Bas de Reuver (epi) 0 Reputation points
2025-10-16T08:42:02.3166667+00:00

In Excel when you open a .csv file by double clicking it in the explorer, or File-Open it blindly relies on the Windows Country or Region settings of the current pc.

This may work when you only open csv files created on pc's with for example United States settings, but doesn't work with csv from Mexican settings (date=dd/MM/yyyy) or Brazilian settings (separator = ; semicolon), and vise versa. And csv files are typically meant for DATA TRANSFER, so it's very common to receive csv files from another countries, that uses different separator, decimal and date formats.

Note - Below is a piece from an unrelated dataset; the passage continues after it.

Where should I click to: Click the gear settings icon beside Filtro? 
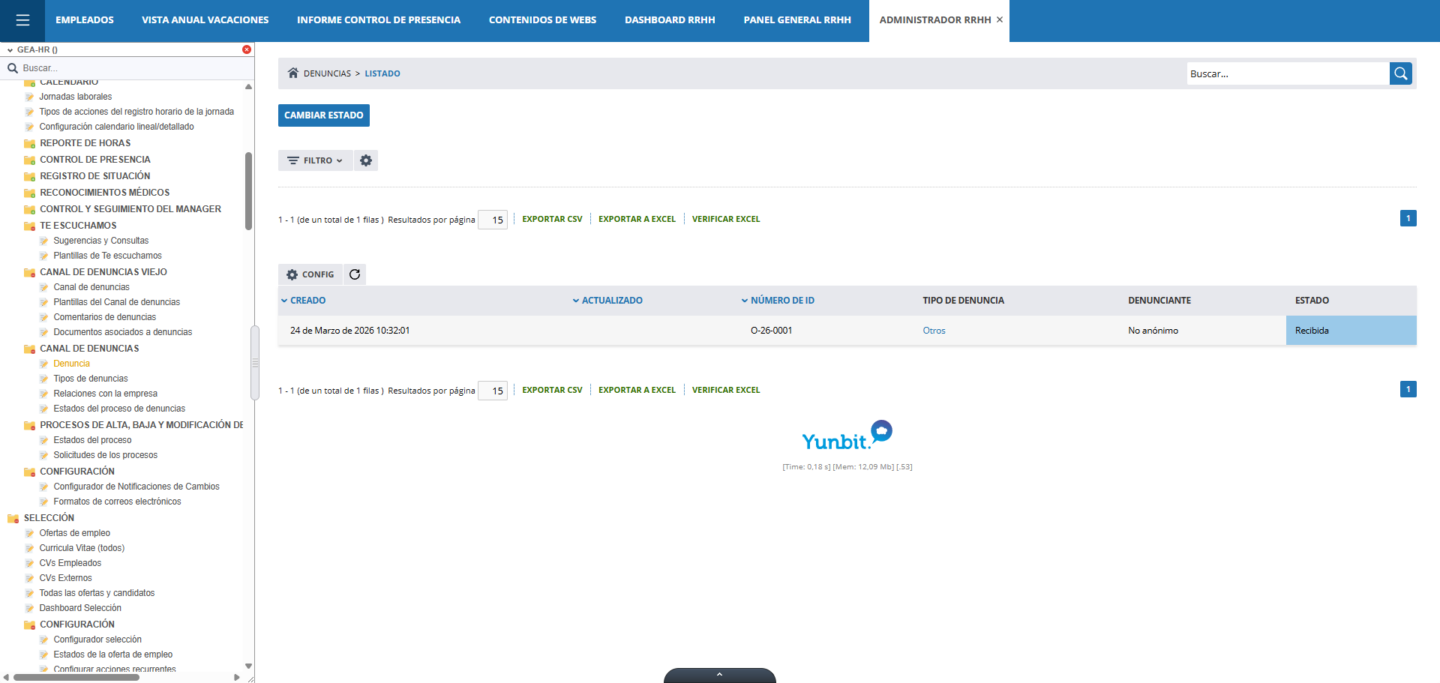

So in practice Excel almost never opens a .csv file in a straight forward way without messing up the data. If everyone exchanging csv files has to guess the format of the data dates/decimals/separators etc. it kind of loses it's purpose.

I know it's not standardized, but some sort of automatically inferring from the data will work in like 99% of the cases. Microsoft is such a big company, and Excel is arguably the killer app or flag-ship application, I mean practically everybody has used it at some point. Numbers on Mac and LibreOffice Calc don't have these problems when opening a .csv file, why it this still an issue for Excel?

Could you please fix this? So I mean add some sort of automatic column detection or inferring of data when opening a csv file

ps: I tried asking this on the Microsoft Excel Team AMA on reddit but the answer they gave doesn't work

pps: I've selected the "child subitem tag"=Android for this post because when I select "Windows" I keep getting an error when saving "Please fix the following issues to continue: We encountered an unexpected error. Please try again later. If this issue continues, please open a ticket at https://sitehelp.microsoft.com."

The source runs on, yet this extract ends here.